Task requirements:
Copy, please, the line with "Image resolution: width=1024" and each line that follows it through the end of the data below, exactly as given and without pictures.
*** Opening Supplied records ***
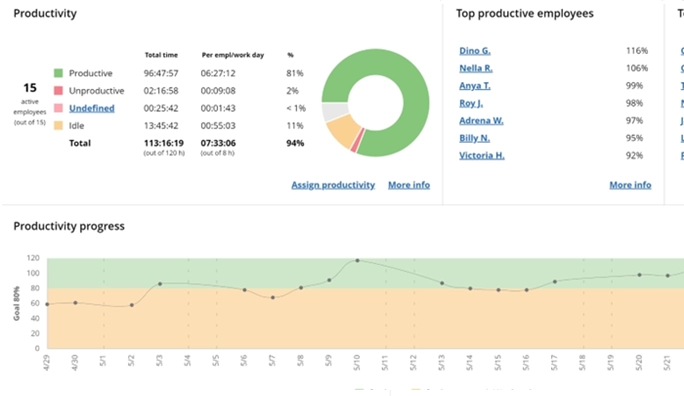Viewport: 684px width, 396px height.
Task: Click the green Productive legend swatch
Action: [x=58, y=73]
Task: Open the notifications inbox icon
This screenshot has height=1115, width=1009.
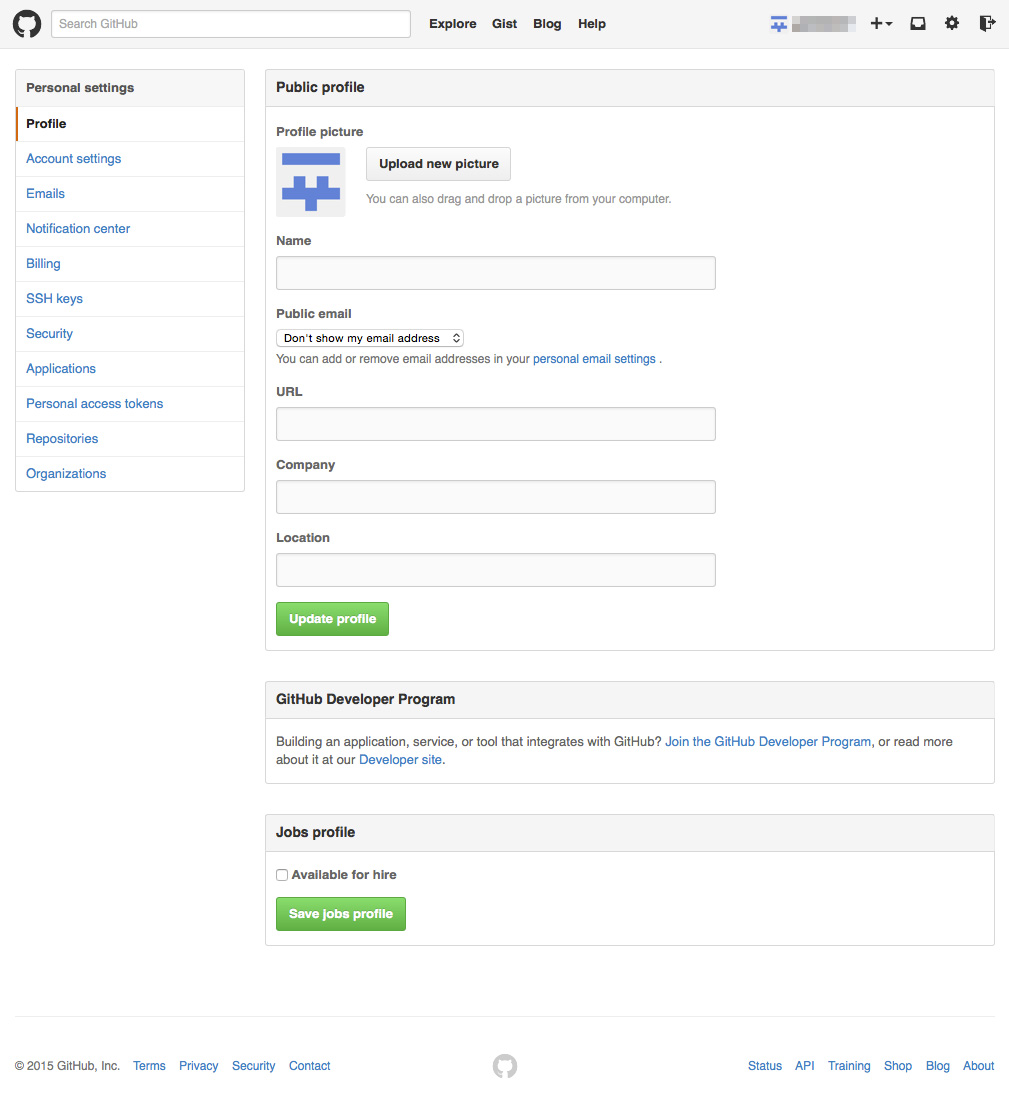Action: (x=918, y=23)
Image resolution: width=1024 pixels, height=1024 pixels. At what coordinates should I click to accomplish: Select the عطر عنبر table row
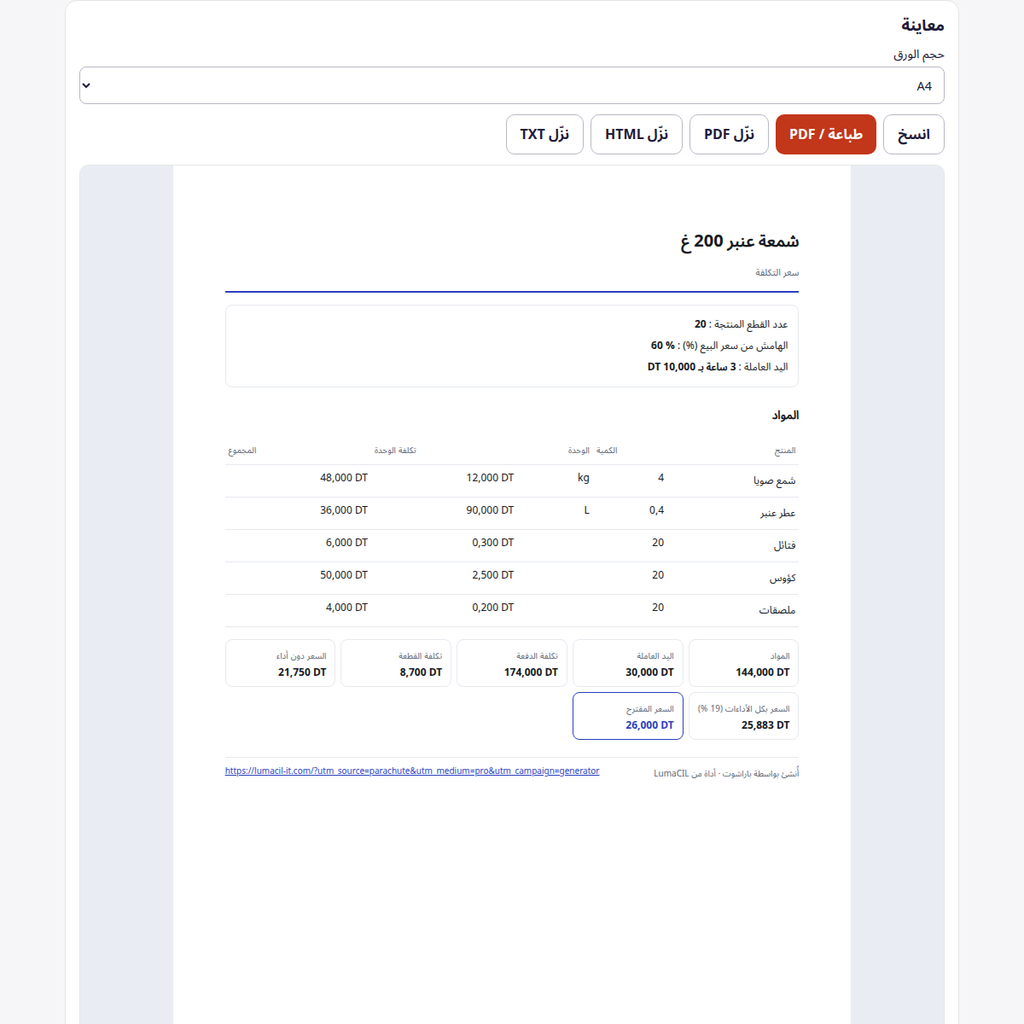pyautogui.click(x=512, y=513)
*** Closing Supplied records ***
Task solution:
Image resolution: width=1024 pixels, height=1024 pixels. At what coordinates should I click to accomplish: Select the عطر عنبر table row
pyautogui.click(x=512, y=513)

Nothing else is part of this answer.